I start thinking about all sorts of things that didn’t use to work in the way that they are working now, and I don’t know how I feel about it. Here’s something: David used to spend a lot of money on CDs and books, and sometimes, when he wasn’t working properly, we used to argue about it, even though—or probably because—I am unhappy that I have become a culture-free organism. I know that he tried to hide new things from me, by burying the CDs on the shelves, playing new ones when I was out, scuffing paperbacks around a bit so that I wouldn’t notice their newness. But now he has lost interest completely. He doesn’t go out much, and the review sections of newspapers are thrown away untouched. And, if I am honest, I miss what he brought to the household. I may have become an unwitting convert to an extremist religion that regards all forms of entertainment as frivolity and self-indulgence, but I secretly enjoyed living with someone who knew what Liam Gallagher does for a living, and now that has gone.

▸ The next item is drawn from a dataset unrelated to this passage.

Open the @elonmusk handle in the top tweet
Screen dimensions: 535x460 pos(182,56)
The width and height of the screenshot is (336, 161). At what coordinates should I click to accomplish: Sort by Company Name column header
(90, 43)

And here’s another thing: he doesn’t make jokes, not proper ones, anyway. He tries to make the kids laugh, in a 1960s children’s television kind of way—he puts things that aren’t hats on his head, which is always a hoot, he uses pieces of fruit as ventriloquist’s dummies (‘Hello, Mr Banana’ ‘Hello, Mrs Strawberry’, that sort of thing), he pretends to be a Spice Girl, etc., and so on. Molly laughs falsely, Tom looks at him as if he were attempting to defecate rather than amuse. But adults (in other words, me, because GoodNews doesn’t look like he spends a lot of time at his local comedy club)… forget it. His relentless quest for the gag in everything used to drive me potty, because he’d get this look on his face when you were talking to him, and it would fool you into thinking that he was listening to what you were saying, and then some elaborate and usually nasty witticism would come darting out of his mouth like Hannibal Lecter’s tongue, and I would either laugh, or, more often, walk out of the room, slamming the door on the way. But every now and again—say, five per cent of the time—something would hit me right on the end of my funny bone, and however serious I felt, or angry, or distracted, he’d get the reaction he was looking for.